§ WHAT YOU HAVE TO DO:
After finding the line with "This screenshot has height=632, width=790." in the entries below, retype exactly each line from there through the line with "The height and width of the screenshot is (780, 1043).", including that final line.

═════ AVAILABLE DATA

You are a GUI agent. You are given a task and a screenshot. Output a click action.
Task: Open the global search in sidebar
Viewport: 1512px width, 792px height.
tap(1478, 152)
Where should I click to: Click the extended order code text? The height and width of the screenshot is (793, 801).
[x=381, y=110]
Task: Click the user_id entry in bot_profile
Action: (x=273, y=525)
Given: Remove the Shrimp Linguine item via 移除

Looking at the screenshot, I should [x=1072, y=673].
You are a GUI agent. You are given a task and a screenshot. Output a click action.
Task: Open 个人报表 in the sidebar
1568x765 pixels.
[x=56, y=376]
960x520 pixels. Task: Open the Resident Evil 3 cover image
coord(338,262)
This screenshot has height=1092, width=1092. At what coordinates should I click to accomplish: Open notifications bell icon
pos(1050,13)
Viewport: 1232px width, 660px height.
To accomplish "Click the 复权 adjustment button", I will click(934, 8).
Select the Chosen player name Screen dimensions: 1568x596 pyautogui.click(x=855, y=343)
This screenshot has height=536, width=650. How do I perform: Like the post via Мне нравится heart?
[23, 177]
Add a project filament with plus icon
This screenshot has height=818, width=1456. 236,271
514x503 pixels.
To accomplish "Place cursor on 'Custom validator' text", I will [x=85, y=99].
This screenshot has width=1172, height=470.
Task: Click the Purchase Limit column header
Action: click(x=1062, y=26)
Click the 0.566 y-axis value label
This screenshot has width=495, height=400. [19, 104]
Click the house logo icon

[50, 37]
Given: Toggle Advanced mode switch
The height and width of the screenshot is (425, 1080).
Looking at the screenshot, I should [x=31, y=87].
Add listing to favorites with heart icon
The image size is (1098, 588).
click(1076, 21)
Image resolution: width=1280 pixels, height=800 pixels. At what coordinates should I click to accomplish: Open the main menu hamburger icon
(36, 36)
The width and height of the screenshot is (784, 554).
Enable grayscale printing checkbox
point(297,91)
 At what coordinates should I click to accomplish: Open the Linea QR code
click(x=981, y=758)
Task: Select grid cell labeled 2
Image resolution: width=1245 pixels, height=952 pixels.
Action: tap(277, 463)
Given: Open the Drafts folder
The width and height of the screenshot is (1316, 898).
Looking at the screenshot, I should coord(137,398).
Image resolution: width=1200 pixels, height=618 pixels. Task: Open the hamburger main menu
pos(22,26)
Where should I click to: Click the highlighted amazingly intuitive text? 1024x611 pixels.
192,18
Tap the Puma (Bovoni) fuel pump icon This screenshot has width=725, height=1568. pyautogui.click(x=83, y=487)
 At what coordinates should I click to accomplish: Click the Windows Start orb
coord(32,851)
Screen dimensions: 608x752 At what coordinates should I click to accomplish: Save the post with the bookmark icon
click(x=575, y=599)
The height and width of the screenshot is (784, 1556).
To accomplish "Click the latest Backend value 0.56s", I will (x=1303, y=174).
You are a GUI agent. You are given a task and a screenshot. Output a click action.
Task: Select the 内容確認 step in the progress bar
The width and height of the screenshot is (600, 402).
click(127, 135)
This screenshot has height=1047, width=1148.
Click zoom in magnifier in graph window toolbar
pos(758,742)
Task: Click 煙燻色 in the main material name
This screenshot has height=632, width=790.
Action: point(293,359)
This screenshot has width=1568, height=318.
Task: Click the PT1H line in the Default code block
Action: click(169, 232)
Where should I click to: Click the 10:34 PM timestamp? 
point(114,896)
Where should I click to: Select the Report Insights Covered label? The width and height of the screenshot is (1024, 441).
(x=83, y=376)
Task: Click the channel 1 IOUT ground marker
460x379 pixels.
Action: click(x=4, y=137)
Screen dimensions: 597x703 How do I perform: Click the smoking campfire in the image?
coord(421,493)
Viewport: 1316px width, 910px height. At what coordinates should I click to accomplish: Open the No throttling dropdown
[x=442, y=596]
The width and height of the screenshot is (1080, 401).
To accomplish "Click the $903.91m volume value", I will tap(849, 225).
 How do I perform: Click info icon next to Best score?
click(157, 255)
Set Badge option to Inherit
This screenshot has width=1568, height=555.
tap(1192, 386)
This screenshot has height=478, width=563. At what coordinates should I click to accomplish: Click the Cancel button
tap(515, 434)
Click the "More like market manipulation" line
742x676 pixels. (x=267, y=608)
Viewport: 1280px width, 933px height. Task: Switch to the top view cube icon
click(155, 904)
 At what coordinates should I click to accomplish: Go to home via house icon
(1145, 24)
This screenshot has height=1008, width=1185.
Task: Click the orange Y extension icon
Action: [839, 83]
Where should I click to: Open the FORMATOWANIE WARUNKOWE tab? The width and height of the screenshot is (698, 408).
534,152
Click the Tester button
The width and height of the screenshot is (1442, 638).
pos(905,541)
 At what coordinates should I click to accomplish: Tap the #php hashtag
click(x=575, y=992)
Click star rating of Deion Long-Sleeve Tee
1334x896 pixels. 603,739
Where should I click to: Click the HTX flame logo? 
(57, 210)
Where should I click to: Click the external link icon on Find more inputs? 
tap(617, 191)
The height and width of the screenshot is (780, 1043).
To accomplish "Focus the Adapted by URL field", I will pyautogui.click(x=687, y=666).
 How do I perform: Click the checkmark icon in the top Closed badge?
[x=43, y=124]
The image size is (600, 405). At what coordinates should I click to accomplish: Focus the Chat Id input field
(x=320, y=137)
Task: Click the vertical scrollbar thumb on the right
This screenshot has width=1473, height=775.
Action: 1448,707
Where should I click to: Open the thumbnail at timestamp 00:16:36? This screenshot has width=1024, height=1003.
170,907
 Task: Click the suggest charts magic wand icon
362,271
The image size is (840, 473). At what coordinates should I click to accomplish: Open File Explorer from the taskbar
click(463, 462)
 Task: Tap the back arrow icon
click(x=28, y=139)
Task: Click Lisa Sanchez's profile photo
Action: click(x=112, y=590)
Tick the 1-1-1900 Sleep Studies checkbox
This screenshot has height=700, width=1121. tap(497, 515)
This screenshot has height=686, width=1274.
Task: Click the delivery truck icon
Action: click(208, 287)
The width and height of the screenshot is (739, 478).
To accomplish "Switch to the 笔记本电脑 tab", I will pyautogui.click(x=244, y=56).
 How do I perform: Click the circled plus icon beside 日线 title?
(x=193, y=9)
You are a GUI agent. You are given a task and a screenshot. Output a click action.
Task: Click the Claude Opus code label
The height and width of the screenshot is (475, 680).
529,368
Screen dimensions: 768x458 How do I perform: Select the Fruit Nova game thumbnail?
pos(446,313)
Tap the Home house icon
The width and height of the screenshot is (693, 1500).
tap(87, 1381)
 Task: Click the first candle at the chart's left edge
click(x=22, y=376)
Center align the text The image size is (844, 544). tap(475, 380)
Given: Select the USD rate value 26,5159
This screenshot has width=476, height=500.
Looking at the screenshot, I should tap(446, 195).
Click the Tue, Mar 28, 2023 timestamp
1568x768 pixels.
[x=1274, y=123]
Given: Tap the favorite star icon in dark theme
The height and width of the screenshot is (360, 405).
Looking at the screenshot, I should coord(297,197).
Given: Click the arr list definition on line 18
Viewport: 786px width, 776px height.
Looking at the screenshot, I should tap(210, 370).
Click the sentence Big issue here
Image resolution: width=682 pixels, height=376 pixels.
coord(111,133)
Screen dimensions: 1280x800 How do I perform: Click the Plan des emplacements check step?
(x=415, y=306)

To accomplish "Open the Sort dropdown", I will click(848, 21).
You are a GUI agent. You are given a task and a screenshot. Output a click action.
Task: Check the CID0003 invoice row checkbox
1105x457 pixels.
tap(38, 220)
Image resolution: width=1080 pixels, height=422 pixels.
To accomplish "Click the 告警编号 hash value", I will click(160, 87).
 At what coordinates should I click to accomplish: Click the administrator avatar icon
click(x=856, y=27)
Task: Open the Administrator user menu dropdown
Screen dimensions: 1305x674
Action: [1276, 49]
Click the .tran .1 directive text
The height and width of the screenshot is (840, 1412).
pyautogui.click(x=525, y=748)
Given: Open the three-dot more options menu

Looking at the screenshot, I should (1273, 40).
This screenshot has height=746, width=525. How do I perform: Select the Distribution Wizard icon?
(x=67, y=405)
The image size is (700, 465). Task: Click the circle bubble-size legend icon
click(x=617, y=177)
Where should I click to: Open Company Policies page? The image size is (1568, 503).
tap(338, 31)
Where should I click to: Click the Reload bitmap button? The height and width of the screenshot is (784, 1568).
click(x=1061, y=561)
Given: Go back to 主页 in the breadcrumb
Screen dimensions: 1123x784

══════════

§ RESPONSE BELOW:
This screenshot has height=632, width=790.
Action: point(293,359)
This screenshot has width=1568, height=318.
Task: Click the PT1H line in the Default code block
Action: click(169, 232)
Where should I click to: Click the 10:34 PM timestamp? 
point(114,896)
Where should I click to: Select the Report Insights Covered label? The width and height of the screenshot is (1024, 441).
(x=83, y=376)
Task: Click the channel 1 IOUT ground marker
460x379 pixels.
Action: click(x=4, y=137)
Screen dimensions: 597x703 How do I perform: Click the smoking campfire in the image?
coord(421,493)
Viewport: 1316px width, 910px height. At what coordinates should I click to accomplish: Open the No throttling dropdown
[x=442, y=596]
The width and height of the screenshot is (1080, 401).
To accomplish "Click the $903.91m volume value", I will tap(849, 225).
 How do I perform: Click info icon next to Best score?
click(157, 255)
Set Badge option to Inherit
This screenshot has width=1568, height=555.
tap(1192, 386)
This screenshot has height=478, width=563. At what coordinates should I click to accomplish: Click the Cancel button
tap(515, 434)
Click the "More like market manipulation" line
742x676 pixels. (x=267, y=608)
Viewport: 1280px width, 933px height. Task: Switch to the top view cube icon
click(155, 904)
 At what coordinates should I click to accomplish: Go to home via house icon
(1145, 24)
This screenshot has height=1008, width=1185.
Task: Click the orange Y extension icon
Action: [839, 83]
Where should I click to: Open the FORMATOWANIE WARUNKOWE tab? The width and height of the screenshot is (698, 408).
534,152
Click the Tester button
The width and height of the screenshot is (1442, 638).
pos(905,541)
 At what coordinates should I click to accomplish: Tap the #php hashtag
click(x=575, y=992)
Click star rating of Deion Long-Sleeve Tee
1334x896 pixels. 603,739
Where should I click to: Click the HTX flame logo? 
(57, 210)
Where should I click to: Click the external link icon on Find more inputs? 
tap(617, 191)
The height and width of the screenshot is (780, 1043).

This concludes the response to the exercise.